▶ **Exercise description**: The lines from the one containing "Task: Hide extra prices with << Скрыть" through the final line of the listing below are what the answer must repeat, exactly and only, leaving pictures out.

*-*-*

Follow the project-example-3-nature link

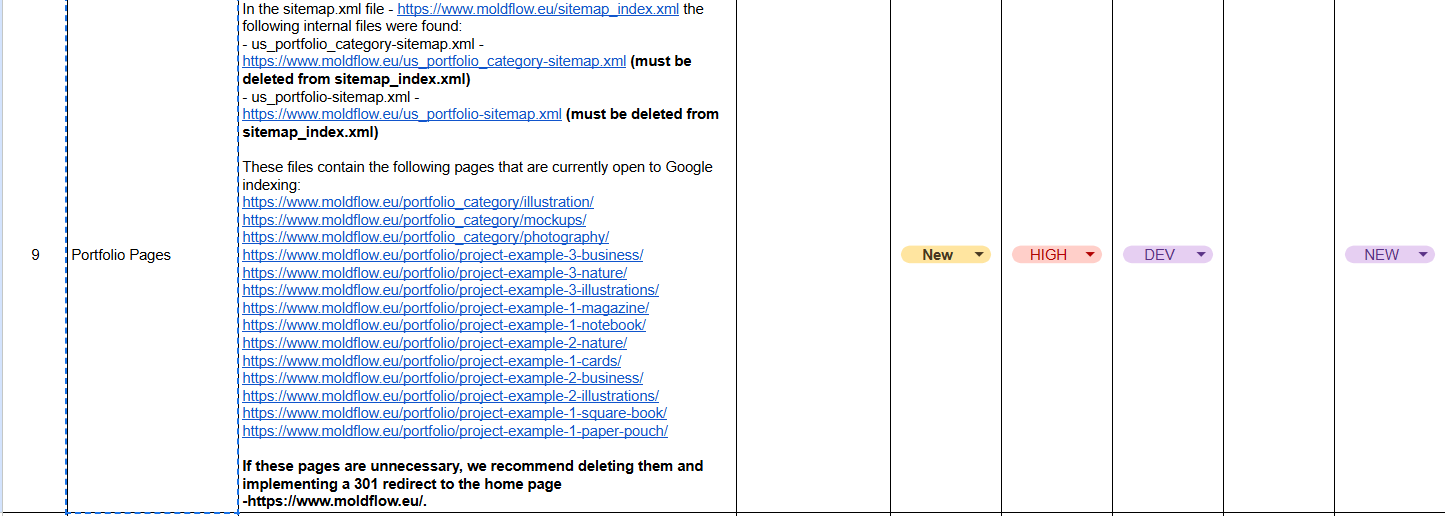(x=434, y=273)
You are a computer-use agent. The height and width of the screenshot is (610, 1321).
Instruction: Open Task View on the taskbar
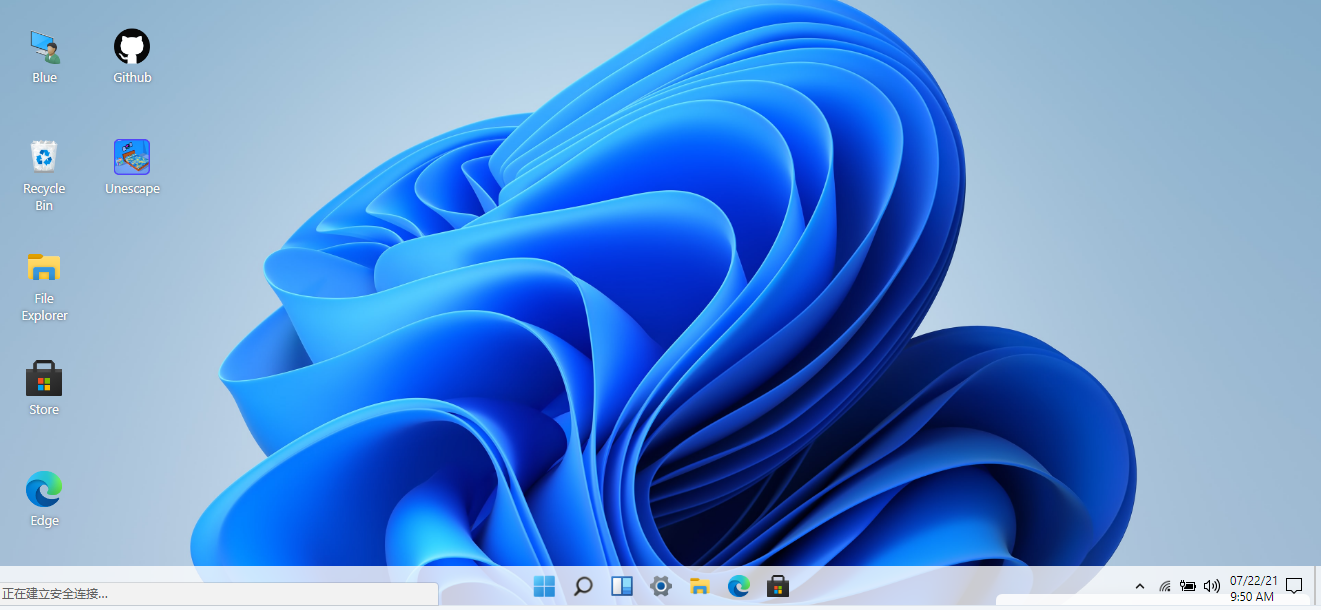pos(622,586)
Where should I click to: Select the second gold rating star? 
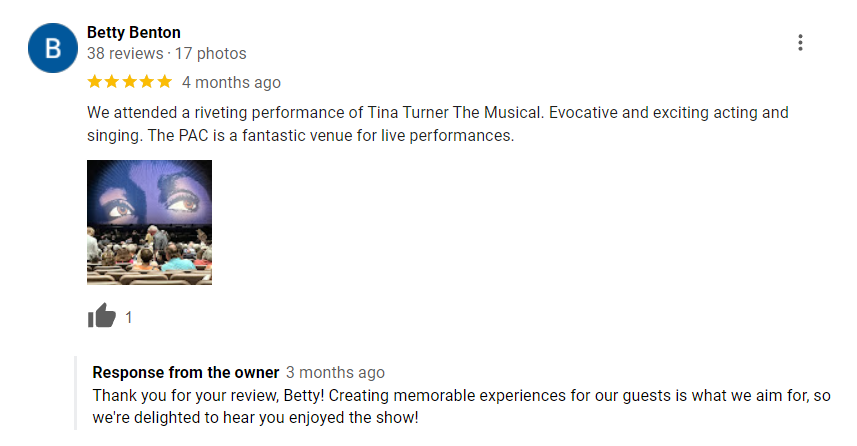pos(112,82)
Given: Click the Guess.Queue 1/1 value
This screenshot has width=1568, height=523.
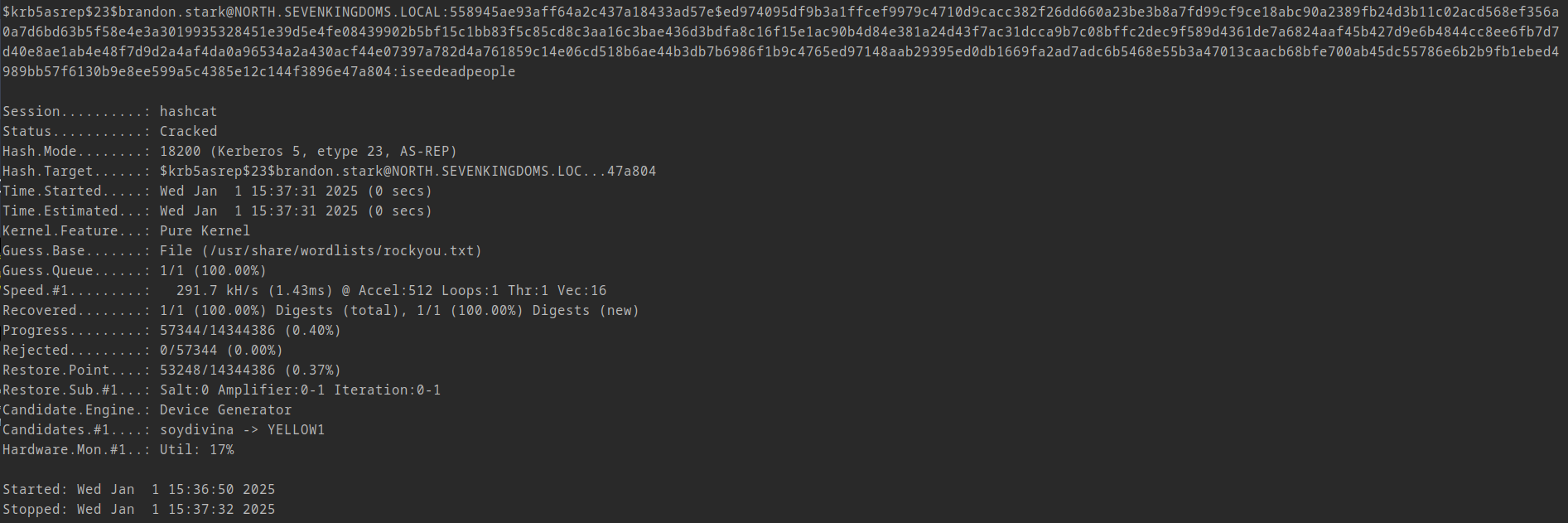Looking at the screenshot, I should click(213, 271).
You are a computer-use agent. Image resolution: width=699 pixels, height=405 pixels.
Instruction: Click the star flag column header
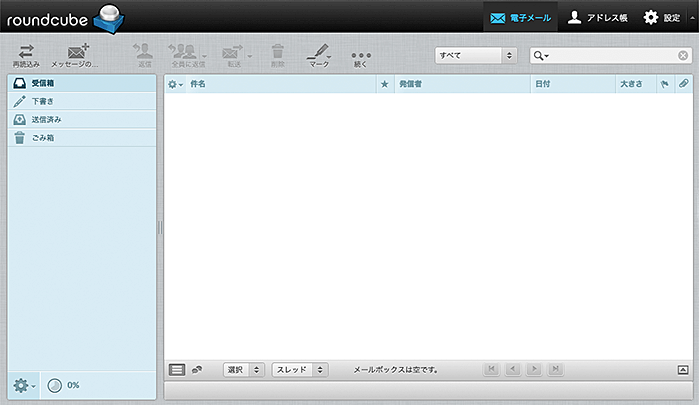384,85
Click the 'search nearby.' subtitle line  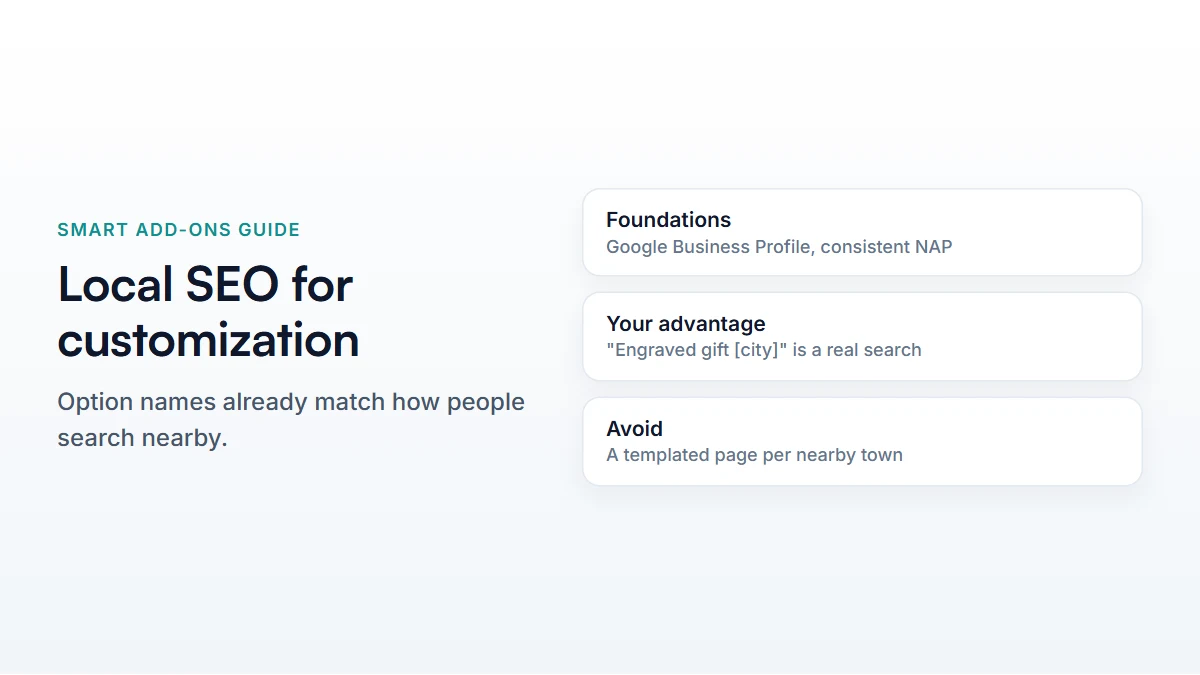142,438
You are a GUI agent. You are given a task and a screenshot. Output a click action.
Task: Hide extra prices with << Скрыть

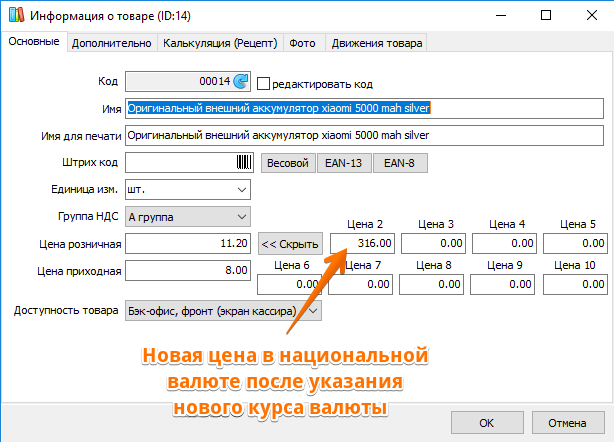coord(290,244)
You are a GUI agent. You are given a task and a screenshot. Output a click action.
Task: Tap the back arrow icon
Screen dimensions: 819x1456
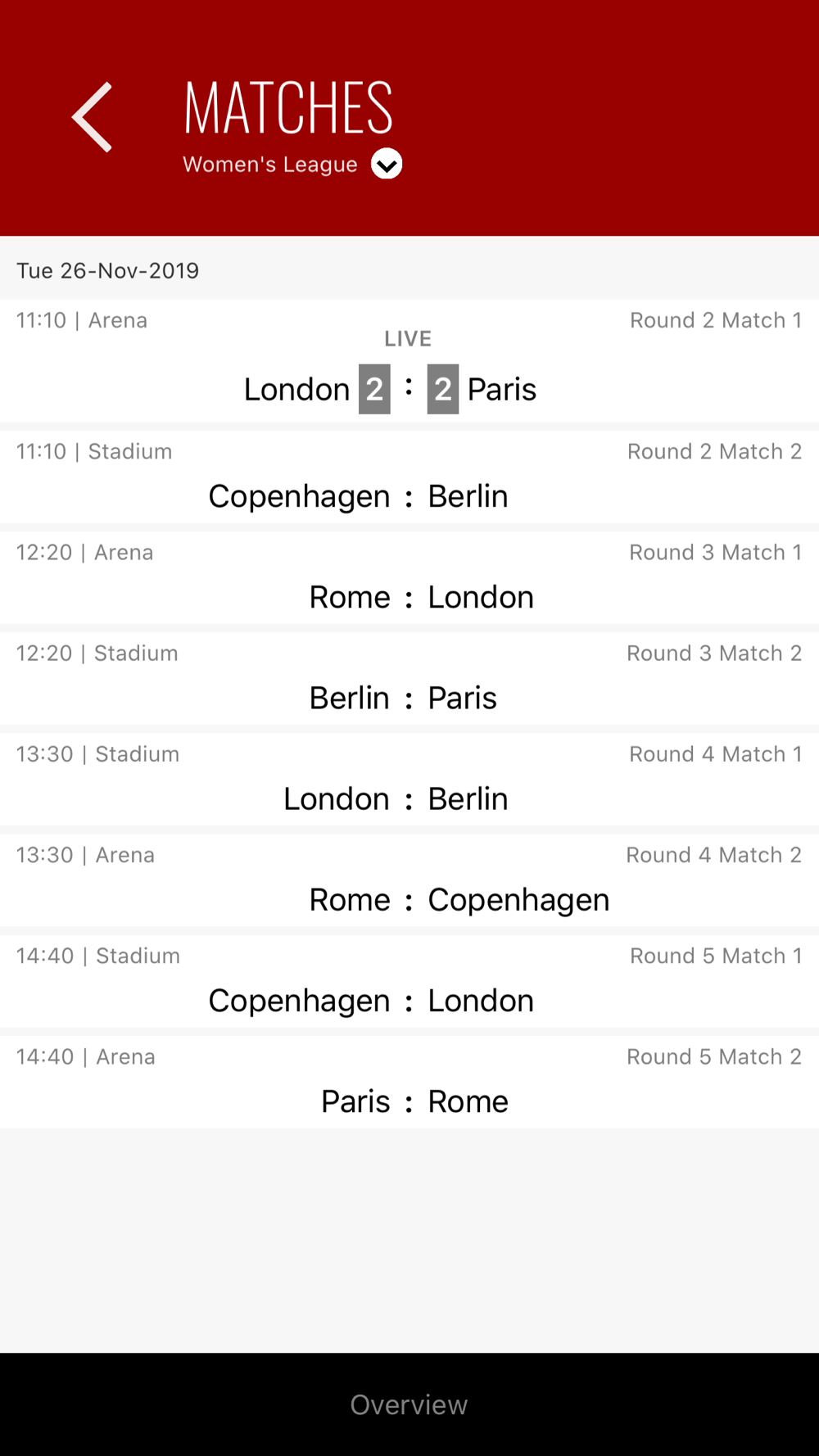[x=93, y=117]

*-*-*

▶ **Exercise answer**:
Task: Hide extra prices with << Скрыть

coord(290,244)
You are a GUI agent. You are given a task and a screenshot. Output a click action.
Task: Tap the back arrow icon
Screen dimensions: 819x1456
[x=93, y=117]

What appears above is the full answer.